I have a long function that uses a dataframe column name as an input and am trying to apply it to several different column names without a new line of code each time. I am having issues with tidyselect within the function called by map. I believe the issue is related to defusing, but I cannot figure it out. A toy example using mtcars data is below.
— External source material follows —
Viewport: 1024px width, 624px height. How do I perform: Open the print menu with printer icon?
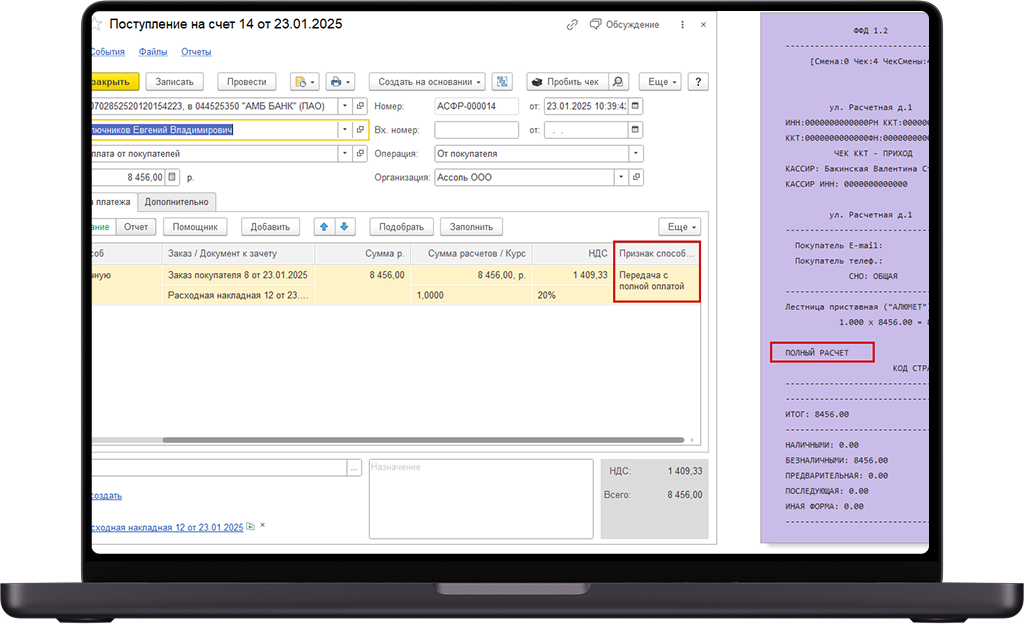pos(340,82)
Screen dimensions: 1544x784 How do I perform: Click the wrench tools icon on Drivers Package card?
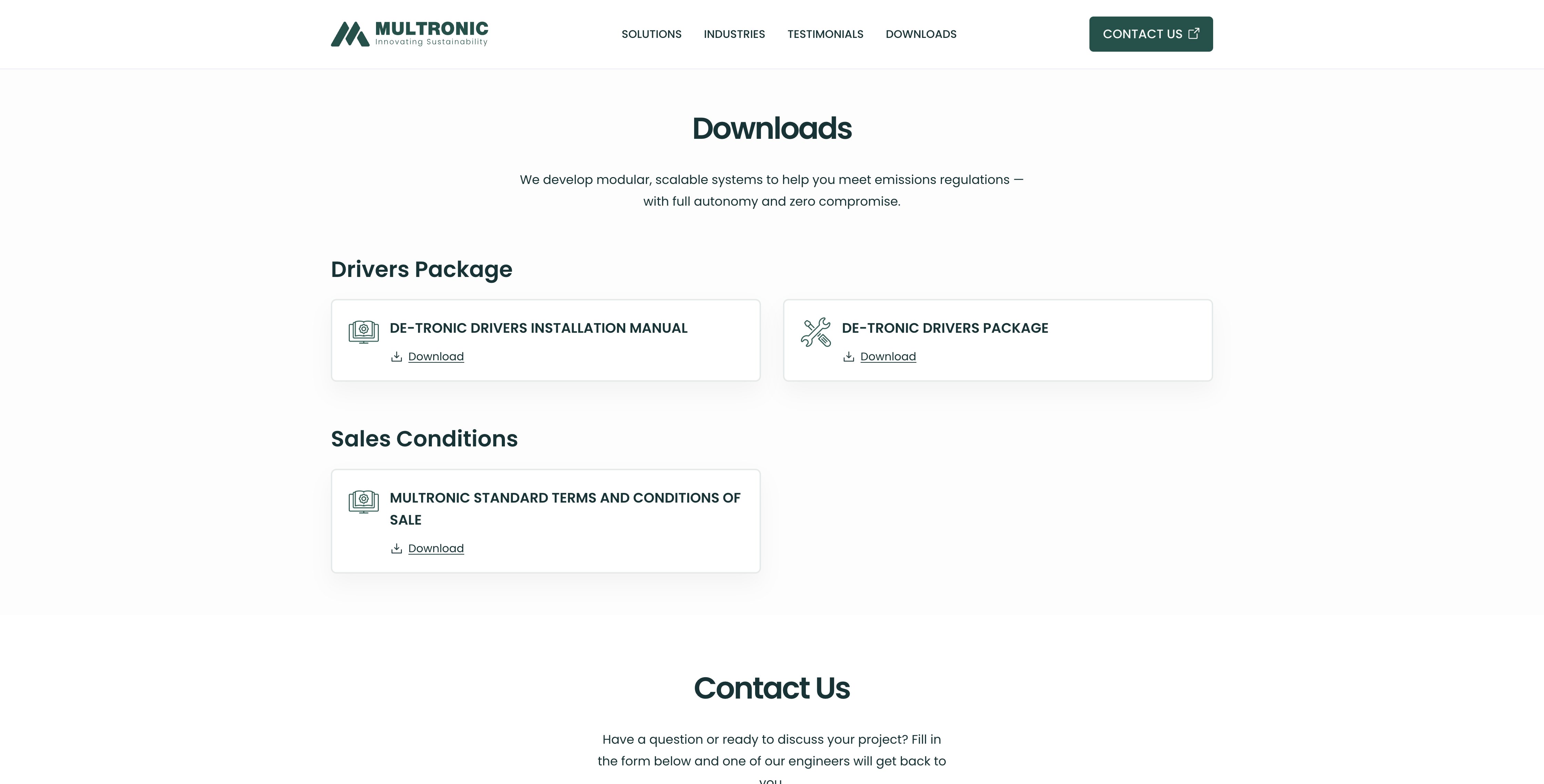click(x=815, y=332)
This works correctly with map:
library(tidyverse)
sum_dplyr <- function(df, x) {
res <- df %>% summarise(mean = mean({{x}}, na.rm = TRUE))
return(res)
}
sum_dplyr(mtcars, disp)
map(names(mtcars), ~ sum_dplyr(mtcars, mtcars[[.]])) # all columns -> works fine
While this gives the error "Must subset columns with a valid subscript vector" when feeding the function through map:
library(tidyverse)
sel_dplyr <- function(df, x) {
res <- df %>% dplyr::select({{x}})
return(res)
}
sel_dplyr(mtcars, disp) # ok
map(names(mtcars), ~ sel_dplyr(mtcars, mtcars[[.]])) # all columns -> error
What am I missing here ? Many thanks !
CodePudding user response:
It may be better to correct the function to make sure that it takes both unquoted and quoted. With map
, we are passing a character string. So, instead of {{}}
, can use ensym
with !!
sum_dplyr <- function(df, x) {
x <- rlang::ensym(x)
res <- df %>%
summarise(mean = mean(!!x, na.rm = TRUE))
return(res)
}
Similarly for sel_dplyr
sel_dplyr <- function(df, x) {
x <- rlang::ensym(x)
res <- df %>%
dplyr::select(!! x)
return(res)
}
and then test as
library(purrr)
library(dplyr)
map(names(mtcars), ~ sel_dplyr(mtcars, !!.x))
sel_dplyr(mtcars, carb)